Well, folks, I’ve pretty much come to the end of my personal selection of point-and-click-adventures.  As such, I figured I’d tell you about a game I played last weekend called Power Grid by Rio Grande Games.


Power Grid is a strategy game that focuses on resource management and zone control.  It’s basically like if you merged Risk and Monopoly and removed all the dice rolls.  The game proceeds in 5 phases.

  1. First phase the turn order is determined based on the current player setups (Person with the most cities controlled goes first.  Ties are resolved by who has the most expensive power plant and then who has the most money).
  2. Second phase is power-plant auctioning.  Basically the players take turns picking a power plant out of a 4 plant line-up and putting it up for everyone to bid on with their funds (called electro in the game).  The winner of the auction pays the price of their bid and takes the plant into their lineup.  Auctions continue until each player has either purchased a plant, or passed on their turn to auction a plant.
  3. Third phase is the resource phase.  Starting with the last person’s turn, each player has the opportunity to buy one of four resources (Coal, Oil, Trash, and Radioactive Material).  As more of the resources are purchased, the price for each unit of resource increases to simulate scarcity.  Resources are used to power your plants which in turn can provide power to a number of cities as indicated on the plant card (For instance, you might have a plant that produces 2 units of power on 2 units of oil).
  4. Fourth phase is where players have an opportunity to purchase a contract with a city to power it.  The price of buying this contract is based on how far it is from your starting city, and how many other players already have a share of the city (The more existing contracts in a city, the more expensive it is to buy an additional one).
  5. The final stage is bureaucracy, where each player can choose to consume resources in order to power cities and collect money based on the number of cities powered.

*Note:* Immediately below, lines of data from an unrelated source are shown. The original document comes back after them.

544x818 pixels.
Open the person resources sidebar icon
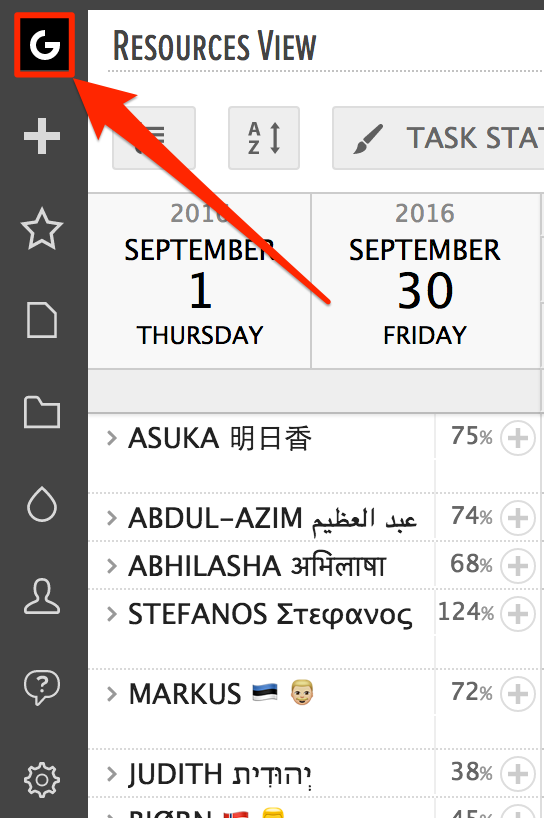click(42, 596)
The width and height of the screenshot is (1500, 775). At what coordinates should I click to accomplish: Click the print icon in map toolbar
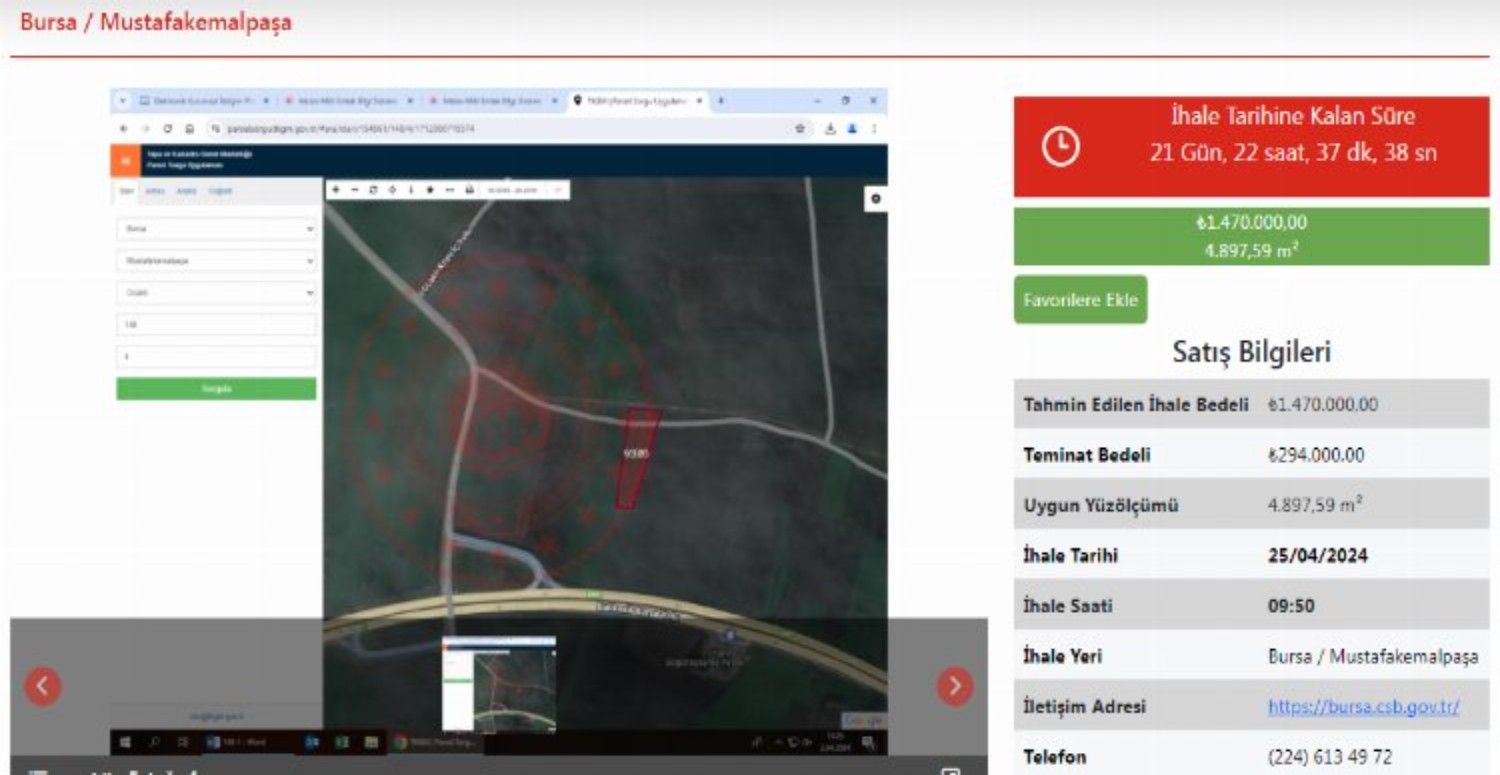click(469, 189)
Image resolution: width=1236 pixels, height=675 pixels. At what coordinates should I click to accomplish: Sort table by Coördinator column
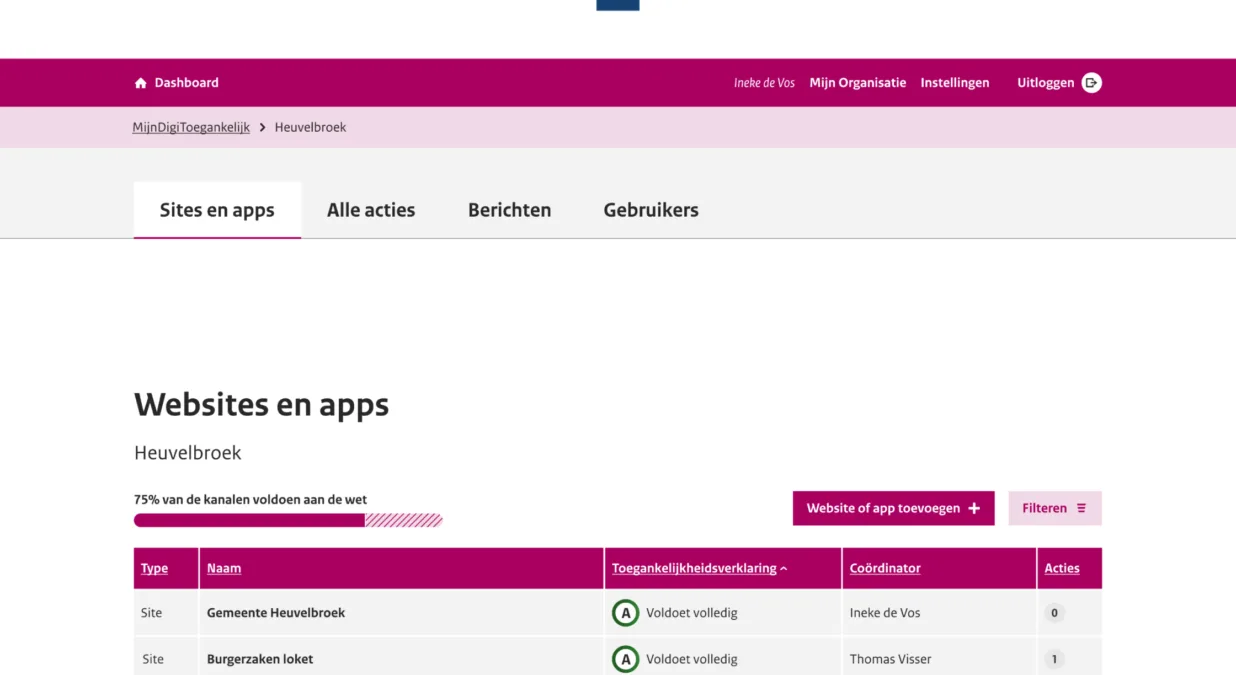(x=885, y=568)

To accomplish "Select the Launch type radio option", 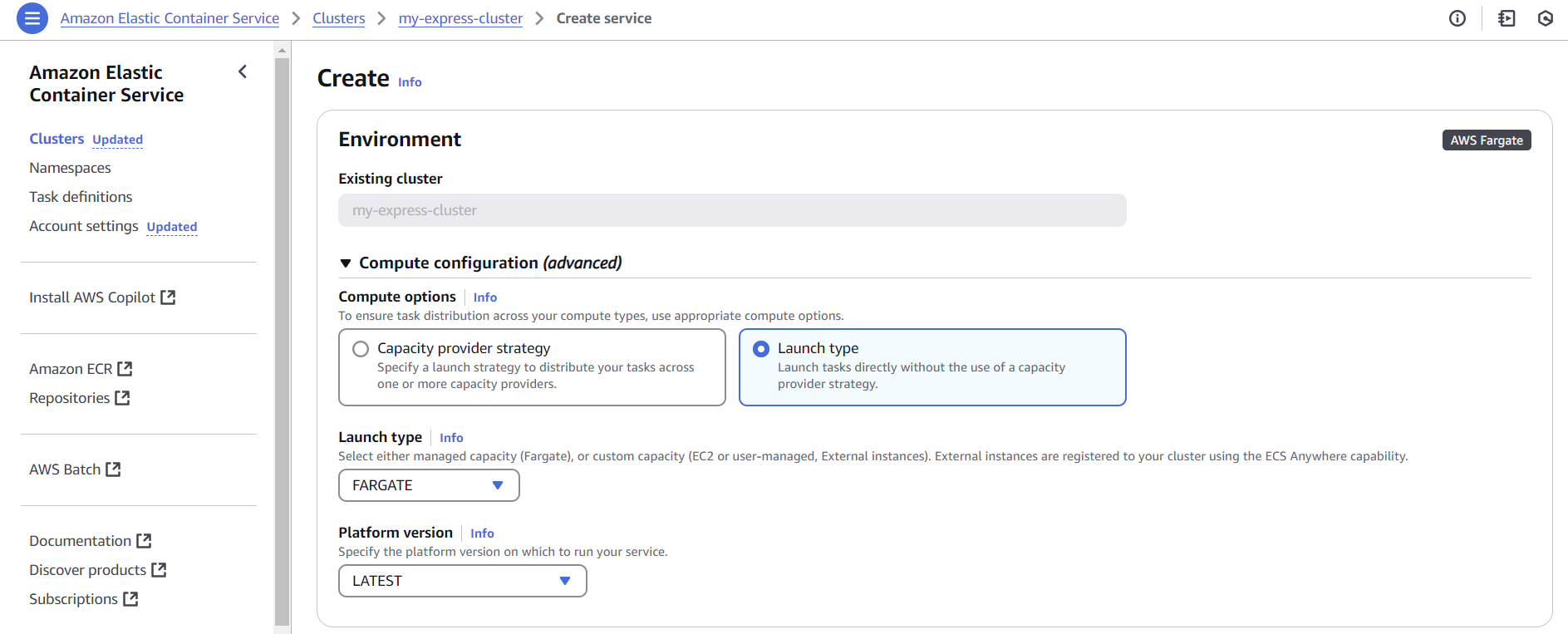I will (761, 349).
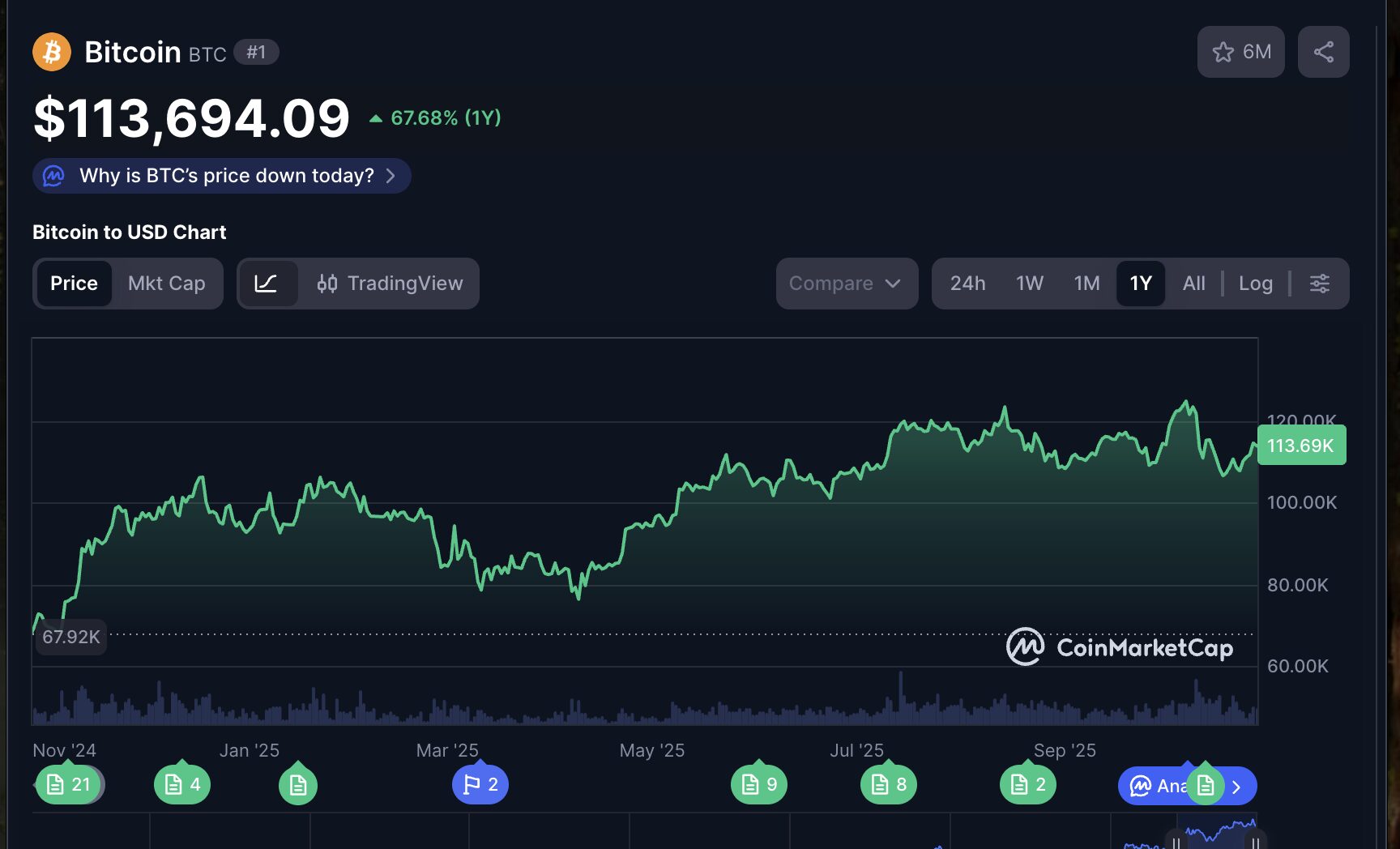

At this point you go back to the first phase.  The game is further divided into three steps, with each step changing how many shares can be bought in a city, how the auctions are handled, and how many resources are replenished to the market each turn.

For a more in-depth look at the game, check out this Dice Tower review:

I really enjoy games like this.  It’s mostly strategy with a little bit of luck involved.  It’s a fairly long game to play, with four people it took just under 2 1/2 hours to play (3 1/2 if you count wrangling the children and eating some donuts).

-Confusion is a state of mind, or is it?